Back propogation based approximation for training

  • Calculating the expectation of the likelihood over the variational posterior is computationally prohibitive, so we will rely on an approximate method to determining it. We approximate our cost function using sampled weights:

\begin{align}
F(D,ΞΈ)β‰ˆ \sum_{i=1}^N \log q(w^{(i)} | ΞΈ)βˆ’ \log P(w^{(i)})- \log P(D∣w^{(i)}),
\end{align}
where $w^{(i)}$ are sampled from the variational posterior.

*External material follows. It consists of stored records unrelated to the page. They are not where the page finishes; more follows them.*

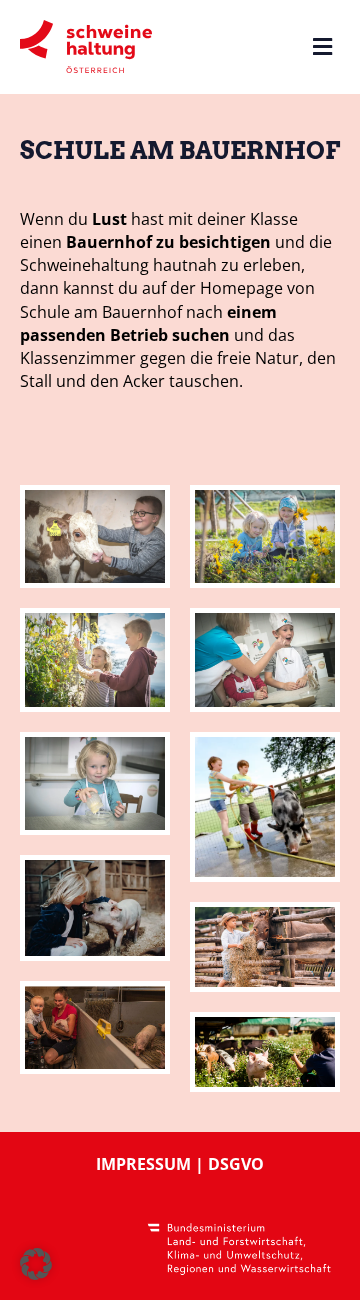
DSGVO (236, 1164)
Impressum (143, 1164)
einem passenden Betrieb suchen (148, 323)
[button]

  • When using automatic differentiation as provided by frameworks such as PyTorch, we only need to worry about implementing this sampling, and setting up the cost function as above, and can leverage our usual backpropagation methods to train a model.

Key advantages

Model Ensembling

  • Having trained distributions on the weights of our model, we now effectively have an infinite ensemble of neural networks to improve the accuracy. We can leverage this by combining the outputs from different samples of our model weights.

Measuring Uncertainity

  • One can measure uncertainity as follows. Sample multiple times from the model and do multiple forward passes for the same image, and plot the histogram of each sample’s individual prediction.
  • If it is consistently predicting the same output in each forward pass, then it is confident about that prediction. Else it is not very certain about its prediction.

Experimental Results

  • The proposed network is trained on MNIST digit dataset with a simple two layer MLP network. It is observed that the improvement in accuracy when compared to standard nueral network is similar to the improvement one would get while using Dropout mechansim. In other words, weight uncertainity may be treated as one possible alternative for dropout mechanism.

  • This concept of weight uncertainity is also used in the classic reinforcement learning problem of contextual bandits. It is shown that Bayes by Backprop can automatically learn how to trade-off exploration and exploitation.